Our Rare Books, Our SMC: An Exhibit of Items Held at Saint Mary's College

The Autographs of Saint Mary's: Nathaniel Hawthorne



Nathaniel Hawthorne was born in 1804 in Salem, Massachusetts. He had ancestry back to the colonial period in America, and this ancestry was a major influence on his work. He went to Bowdoin college where he studied literature and was able to meet his other New England contemporaries at the time. Hawthorne was a part of the Dark Romanticism movement and was influential in the gothic literary movement. He also was a part of Transcendentalism in America, and he even started a commune about his experimental way of living. Transcendentalism was the movement that believed that everyone has good in them inherently. But as Hawthorne grew older, he separated himself away from this movement. Yet, his work often reflects the ideas about morality and righteousness felt by other authors in the Transcendentalist movement. Hawthorne’s books often discussed moral questions and guilt. He liked to look at how guilt doesn’t just affect one person but can affect a whole community. His most famous book, The Scarlet Letter, addresses these questions directly. It was one of the first mass produced novels in America and was a bestseller. His other major novels are Twice-Told Tales, The House of Seven Gables, and the Blithedale Romance.  
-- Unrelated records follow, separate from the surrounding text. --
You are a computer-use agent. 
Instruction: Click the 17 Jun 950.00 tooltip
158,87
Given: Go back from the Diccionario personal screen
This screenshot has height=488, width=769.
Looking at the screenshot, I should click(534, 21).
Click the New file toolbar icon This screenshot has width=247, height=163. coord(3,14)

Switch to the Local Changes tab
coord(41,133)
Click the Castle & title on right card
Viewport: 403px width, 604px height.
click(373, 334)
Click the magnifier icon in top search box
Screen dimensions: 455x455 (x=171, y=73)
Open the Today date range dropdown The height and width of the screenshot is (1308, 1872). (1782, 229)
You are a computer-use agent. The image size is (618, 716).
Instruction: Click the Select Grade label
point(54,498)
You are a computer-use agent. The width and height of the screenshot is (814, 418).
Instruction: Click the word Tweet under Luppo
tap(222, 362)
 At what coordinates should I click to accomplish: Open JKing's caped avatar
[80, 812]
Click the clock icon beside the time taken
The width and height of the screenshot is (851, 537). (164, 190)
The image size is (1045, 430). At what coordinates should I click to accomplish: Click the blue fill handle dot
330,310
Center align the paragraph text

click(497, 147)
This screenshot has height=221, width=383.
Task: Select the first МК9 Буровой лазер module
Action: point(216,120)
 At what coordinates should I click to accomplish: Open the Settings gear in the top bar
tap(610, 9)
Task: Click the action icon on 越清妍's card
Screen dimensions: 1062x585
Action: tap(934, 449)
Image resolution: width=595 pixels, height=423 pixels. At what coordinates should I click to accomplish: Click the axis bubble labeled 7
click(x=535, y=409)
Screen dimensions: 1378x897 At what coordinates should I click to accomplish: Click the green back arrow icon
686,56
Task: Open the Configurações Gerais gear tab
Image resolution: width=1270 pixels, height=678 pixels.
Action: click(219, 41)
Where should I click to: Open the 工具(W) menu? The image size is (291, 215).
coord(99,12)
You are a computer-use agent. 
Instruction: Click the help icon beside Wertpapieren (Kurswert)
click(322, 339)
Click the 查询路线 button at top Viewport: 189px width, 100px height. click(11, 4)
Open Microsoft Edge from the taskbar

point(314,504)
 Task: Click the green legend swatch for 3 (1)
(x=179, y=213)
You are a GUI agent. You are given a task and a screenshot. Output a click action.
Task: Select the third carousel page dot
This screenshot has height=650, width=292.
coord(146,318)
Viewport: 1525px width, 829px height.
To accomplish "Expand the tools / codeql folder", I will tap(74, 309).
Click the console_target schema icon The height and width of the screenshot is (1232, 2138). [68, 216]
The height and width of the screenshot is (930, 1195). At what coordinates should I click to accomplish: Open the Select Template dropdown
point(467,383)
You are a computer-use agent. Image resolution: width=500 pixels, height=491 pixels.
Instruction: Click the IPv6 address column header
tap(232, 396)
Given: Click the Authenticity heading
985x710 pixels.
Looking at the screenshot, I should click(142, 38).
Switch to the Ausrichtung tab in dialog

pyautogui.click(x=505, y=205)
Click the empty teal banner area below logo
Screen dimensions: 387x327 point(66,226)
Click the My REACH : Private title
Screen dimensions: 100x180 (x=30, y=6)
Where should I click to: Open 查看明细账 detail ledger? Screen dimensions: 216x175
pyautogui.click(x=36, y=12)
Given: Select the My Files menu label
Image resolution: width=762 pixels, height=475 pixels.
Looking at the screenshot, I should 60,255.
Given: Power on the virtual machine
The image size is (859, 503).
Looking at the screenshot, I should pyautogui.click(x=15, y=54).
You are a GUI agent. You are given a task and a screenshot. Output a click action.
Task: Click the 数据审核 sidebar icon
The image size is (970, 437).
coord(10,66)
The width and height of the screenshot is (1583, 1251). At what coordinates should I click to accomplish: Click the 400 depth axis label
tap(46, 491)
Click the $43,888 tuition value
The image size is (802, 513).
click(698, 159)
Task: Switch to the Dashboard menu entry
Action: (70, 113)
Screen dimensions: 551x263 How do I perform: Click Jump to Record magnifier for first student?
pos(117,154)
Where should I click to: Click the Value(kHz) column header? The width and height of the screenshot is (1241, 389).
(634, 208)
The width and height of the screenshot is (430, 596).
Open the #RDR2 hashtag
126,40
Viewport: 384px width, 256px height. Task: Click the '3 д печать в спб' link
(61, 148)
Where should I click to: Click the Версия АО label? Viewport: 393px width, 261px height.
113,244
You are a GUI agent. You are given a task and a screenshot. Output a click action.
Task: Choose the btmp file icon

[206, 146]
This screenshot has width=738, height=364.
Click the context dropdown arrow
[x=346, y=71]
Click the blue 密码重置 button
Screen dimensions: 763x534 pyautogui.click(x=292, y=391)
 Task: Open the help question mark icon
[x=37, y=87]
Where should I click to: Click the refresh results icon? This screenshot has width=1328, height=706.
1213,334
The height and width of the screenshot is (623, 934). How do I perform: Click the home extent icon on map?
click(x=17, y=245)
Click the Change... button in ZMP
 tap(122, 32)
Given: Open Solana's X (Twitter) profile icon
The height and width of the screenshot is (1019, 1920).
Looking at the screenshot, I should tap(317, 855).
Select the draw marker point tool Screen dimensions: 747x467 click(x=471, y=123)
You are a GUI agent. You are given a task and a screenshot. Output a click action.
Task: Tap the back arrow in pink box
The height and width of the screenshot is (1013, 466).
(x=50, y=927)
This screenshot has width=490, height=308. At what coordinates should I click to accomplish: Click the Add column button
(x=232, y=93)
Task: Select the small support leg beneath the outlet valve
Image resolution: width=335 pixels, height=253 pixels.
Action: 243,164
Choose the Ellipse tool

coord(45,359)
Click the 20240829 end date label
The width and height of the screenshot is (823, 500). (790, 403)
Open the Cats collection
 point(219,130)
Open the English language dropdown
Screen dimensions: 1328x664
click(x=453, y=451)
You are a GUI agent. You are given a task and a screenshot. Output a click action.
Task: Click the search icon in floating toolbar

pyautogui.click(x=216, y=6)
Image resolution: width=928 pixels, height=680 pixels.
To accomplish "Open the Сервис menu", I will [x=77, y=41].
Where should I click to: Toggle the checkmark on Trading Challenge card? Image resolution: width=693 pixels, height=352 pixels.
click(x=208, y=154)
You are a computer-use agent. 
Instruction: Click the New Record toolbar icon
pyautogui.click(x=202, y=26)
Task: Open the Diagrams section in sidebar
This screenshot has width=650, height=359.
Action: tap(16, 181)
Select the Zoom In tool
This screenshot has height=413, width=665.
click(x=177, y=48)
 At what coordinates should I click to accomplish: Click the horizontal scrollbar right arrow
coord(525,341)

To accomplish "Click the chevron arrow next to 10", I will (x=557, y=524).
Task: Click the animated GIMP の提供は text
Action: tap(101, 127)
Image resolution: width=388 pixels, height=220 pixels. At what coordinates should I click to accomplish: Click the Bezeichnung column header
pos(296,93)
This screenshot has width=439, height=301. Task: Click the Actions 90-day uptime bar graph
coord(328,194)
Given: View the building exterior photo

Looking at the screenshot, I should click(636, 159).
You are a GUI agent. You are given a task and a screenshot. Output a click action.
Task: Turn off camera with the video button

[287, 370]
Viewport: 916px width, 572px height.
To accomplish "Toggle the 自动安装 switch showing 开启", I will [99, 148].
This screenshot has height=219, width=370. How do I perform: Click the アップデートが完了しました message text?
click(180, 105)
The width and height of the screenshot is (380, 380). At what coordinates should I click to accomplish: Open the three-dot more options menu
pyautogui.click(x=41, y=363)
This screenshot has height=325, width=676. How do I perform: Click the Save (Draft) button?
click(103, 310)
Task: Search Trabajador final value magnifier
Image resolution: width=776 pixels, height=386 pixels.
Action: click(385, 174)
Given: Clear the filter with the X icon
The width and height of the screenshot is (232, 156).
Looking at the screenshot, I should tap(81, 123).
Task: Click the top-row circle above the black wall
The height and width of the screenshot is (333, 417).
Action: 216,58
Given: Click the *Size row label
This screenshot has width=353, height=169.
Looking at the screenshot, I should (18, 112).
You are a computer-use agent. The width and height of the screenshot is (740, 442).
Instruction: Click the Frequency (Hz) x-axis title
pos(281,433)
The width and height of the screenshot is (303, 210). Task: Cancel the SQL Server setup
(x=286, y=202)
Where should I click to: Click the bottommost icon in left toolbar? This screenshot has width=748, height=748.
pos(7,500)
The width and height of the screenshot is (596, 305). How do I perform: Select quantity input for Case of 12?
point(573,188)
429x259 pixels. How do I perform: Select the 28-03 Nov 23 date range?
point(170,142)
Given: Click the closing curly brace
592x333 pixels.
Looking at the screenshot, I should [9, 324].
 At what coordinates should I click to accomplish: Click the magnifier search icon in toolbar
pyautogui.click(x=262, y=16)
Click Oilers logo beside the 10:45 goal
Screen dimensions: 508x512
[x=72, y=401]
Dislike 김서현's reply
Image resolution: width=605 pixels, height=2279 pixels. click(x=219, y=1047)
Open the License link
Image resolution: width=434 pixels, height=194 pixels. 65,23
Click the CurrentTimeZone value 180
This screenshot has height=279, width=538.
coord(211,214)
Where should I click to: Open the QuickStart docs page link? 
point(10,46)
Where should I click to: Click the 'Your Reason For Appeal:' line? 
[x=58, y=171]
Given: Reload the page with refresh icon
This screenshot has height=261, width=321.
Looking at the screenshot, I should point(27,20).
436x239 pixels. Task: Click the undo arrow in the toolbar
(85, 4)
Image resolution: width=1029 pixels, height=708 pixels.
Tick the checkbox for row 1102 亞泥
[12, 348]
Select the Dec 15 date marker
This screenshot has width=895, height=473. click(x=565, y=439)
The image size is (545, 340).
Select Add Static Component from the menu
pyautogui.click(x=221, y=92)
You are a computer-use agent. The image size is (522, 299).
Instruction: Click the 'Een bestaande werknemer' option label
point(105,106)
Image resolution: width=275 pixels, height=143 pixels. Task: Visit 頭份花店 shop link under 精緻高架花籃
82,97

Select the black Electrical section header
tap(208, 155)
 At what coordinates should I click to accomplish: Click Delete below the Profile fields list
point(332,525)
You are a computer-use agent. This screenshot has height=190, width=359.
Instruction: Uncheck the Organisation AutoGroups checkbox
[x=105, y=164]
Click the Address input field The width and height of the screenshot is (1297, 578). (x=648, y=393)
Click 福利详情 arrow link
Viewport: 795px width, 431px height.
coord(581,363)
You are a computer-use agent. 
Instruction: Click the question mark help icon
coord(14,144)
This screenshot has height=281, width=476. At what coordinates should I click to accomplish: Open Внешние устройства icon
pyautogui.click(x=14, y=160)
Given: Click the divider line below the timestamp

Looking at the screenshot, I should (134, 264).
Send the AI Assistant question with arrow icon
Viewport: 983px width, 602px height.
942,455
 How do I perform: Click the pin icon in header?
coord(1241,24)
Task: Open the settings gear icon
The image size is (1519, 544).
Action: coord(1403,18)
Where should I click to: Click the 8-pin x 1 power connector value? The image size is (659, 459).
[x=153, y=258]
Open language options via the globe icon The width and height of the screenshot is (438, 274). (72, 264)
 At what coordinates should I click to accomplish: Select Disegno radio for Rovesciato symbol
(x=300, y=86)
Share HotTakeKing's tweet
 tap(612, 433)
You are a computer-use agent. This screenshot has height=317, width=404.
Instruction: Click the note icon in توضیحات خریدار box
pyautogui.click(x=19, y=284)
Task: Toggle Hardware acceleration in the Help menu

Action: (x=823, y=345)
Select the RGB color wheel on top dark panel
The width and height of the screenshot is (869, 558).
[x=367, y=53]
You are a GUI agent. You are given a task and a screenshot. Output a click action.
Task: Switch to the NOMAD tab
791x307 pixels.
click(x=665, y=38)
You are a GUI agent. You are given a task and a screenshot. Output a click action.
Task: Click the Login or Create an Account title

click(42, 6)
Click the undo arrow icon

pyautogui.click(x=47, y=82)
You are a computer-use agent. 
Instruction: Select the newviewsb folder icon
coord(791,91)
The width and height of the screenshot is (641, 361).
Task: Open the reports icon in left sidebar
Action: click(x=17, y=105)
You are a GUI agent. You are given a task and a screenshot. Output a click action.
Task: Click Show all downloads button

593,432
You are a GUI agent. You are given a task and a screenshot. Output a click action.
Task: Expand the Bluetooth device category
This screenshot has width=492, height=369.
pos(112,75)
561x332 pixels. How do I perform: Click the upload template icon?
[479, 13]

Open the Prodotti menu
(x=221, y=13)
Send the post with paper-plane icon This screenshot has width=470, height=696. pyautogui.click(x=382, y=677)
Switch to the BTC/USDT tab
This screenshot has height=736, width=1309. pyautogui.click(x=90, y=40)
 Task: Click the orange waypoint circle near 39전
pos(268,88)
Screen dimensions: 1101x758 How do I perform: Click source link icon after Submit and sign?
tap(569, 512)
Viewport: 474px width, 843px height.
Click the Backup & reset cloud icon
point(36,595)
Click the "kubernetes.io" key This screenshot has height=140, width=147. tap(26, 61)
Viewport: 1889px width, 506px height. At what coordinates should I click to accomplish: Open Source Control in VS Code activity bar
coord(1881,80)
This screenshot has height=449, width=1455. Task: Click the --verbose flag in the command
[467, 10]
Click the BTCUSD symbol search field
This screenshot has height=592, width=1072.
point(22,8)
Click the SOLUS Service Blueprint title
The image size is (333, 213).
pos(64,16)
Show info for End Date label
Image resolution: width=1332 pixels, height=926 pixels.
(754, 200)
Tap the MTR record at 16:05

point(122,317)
Twice-Told Tales is a collection of short stories written by Nathaniel Hawthorne. It originally started off as 18 stories but 24 more stories were added to it in a later edition. The stories in Twice-Told Tales talk about Colonial America, and his curiosity in moral inquiries, but also have a gothic twist to them. Our copy of Twice-Told Tales was published in 1900.  It contains an added page that has an attached ship’s log with Nathaniel Hawthorne’s signature. And it’s not a traditional autograph but it is unique. This autograph adds another level where you have to unfurl the ship’s log to see the autograph, essentially putting yourself in Hawthorne’s space looking over the log to sign it. A signed ship’s log with Nathaniel Hawthorne’s signature would be a very rare item and it is unique that the original owner kept it in one of his own books.